Sexual Health and Cancer Treatment: Women

Aprobado por la Junta Editorial de Cancer.Net, 12/2017

You may experience physical and emotional changes during and after treatment. These may affect your desire and ability to have sex. Even treatments not targeting reproductive organs may affect your:

  • Body image

  • Mood

  • Energy level

  • Sense of well-being

Talk openly with your health care team about sexuality. They can evaluate symptoms and address your concerns before, during, and after treatment.

Symptoms and side effects

Sexual problems may develop during, immediately after, or years after treatment. Tell your health care team about your symptoms, including new ones or changes in symptoms.

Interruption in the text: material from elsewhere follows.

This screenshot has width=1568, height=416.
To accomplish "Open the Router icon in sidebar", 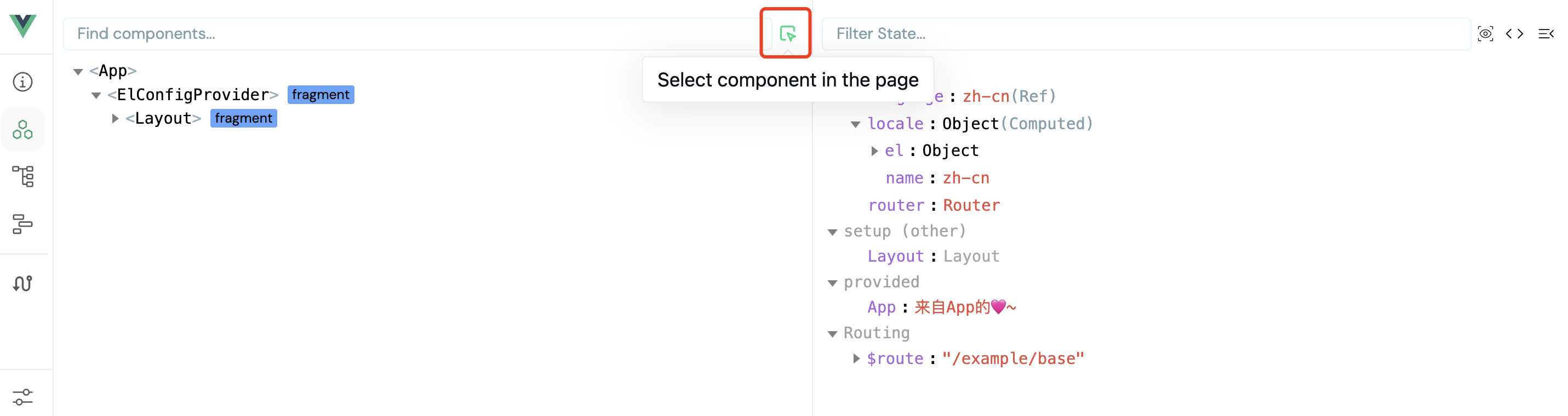I will coord(23,283).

Potential sexual side effects:

  • Decrease or loss of sexual desire

  • Inability to achieve or maintain sexual arousal

  • Decrease or loss of vaginal and vulvar lubrication

  • Difficulty or inability to achieve orgasm

  • Pain during sex

  • Pain or numbness of the genitals

Treatments that affect sexual health

Directly or indirectly, these treatments often affect a woman’s sexual health:

Radiation therapy. Side effects of radiation therapy often decrease sexual desire. These may include:

  • Fatigue

  • Nausea

  • Vomiting

  • Diarrhea

Meanwhile, radiation therapy to the pelvis can cause vaginal dryness, soreness, and pain. These side effects may last a few weeks after treatment. Scar tissue can also form, narrowing or shortening the vagina. Such changes can make penetrative sexual activities painful or even impossible.

Menstrual periods may suddenly stop for women who have not been through menopause. This is called early-onset menopause. It may include the following sexual symptoms, which can contribute to pain during sex:

  • Reduced sex drive

  • Vaginal and vulvar dryness

  • Vaginal and vulvar itching

  • Vaginal and vulvar irritation

Chemotherapy. Side effects from chemotherapy can affect sexual desire and self-image. These may include:

  • Weight gain or loss

  • Nausea

  • Vomiting

  • Diarrhea

Types of chemotherapy that are injected into the pelvis or bladder can cause irritation. This can make sex painful until the body heals.

Also, younger women risk sudden loss of ovarian function. This side effect may be temporary or permanent. 

Other drugs. Medications other than chemotherapy may decrease interest in sexual activity. These include certain painkillers or antidepressants.

Gynecologic surgery. Surgery on reproductive organs may affect the length of the vagina, nerves, muscles, and blood supply. Surgery may also cause narrowing of the vagina or chronic pelvic pain. These changes can impact sexual function. Women who have not been through menopause experience early-onset menopause when both ovaries are removed.

Colorectal or bladder surgery. Sometimes, surgery removes part or all of the colon, rectum, or bladder.  This may require a colostomy or urostomy. A colostomy is a surgical opening for waste to leave the body. A urostomy is a surgical opening for urine to leave the body. Both procedures can affect sexuality and sexual function.

Breast cancer surgery. Losing part or all of a breast can affect body image. Also, surgery can change or eliminate breast sensation.

Hormonal or endocrine therapy. Anti-estrogen treatments may cause symptoms seen with menopause. These include:

  • Hot flashes

  • Vaginal and vulvar dryness

  • Pain with intercourse and sexual touch

  • Lowered sex drive

Mental health effects

Mental health plays a key role in sexuality. These cancer-related emotions and conditions can impact sexual function:

  • Fear of recurrence, which is a return of the cancer

  • Feelings of powerlessness, sadness, or frustration

  • Negative feelings about body changes

  • Stress

  • Depression

  • Anxiety

  • Relationship conflict or lack of communication

Even your partner may experience these mental health challenges. It is important to discuss sexuality and sexual health with your partner and share any barriers to intimacy.

Managing side effects

Relieving side effects affecting your sexuality is an important part of cancer care. Your health care team can recommend ways to manage symptoms. Here are some examples:

Vaginal moisturizers. These are non-hormonal, nonprescription products. They provide moisture to the vagina and can also be applied to the vulva. This improves vaginal and/or vulvar health and comfort during sexual activity. These products may need to be used 3 to 5 times per week for relief. For best absorption, use at bedtime.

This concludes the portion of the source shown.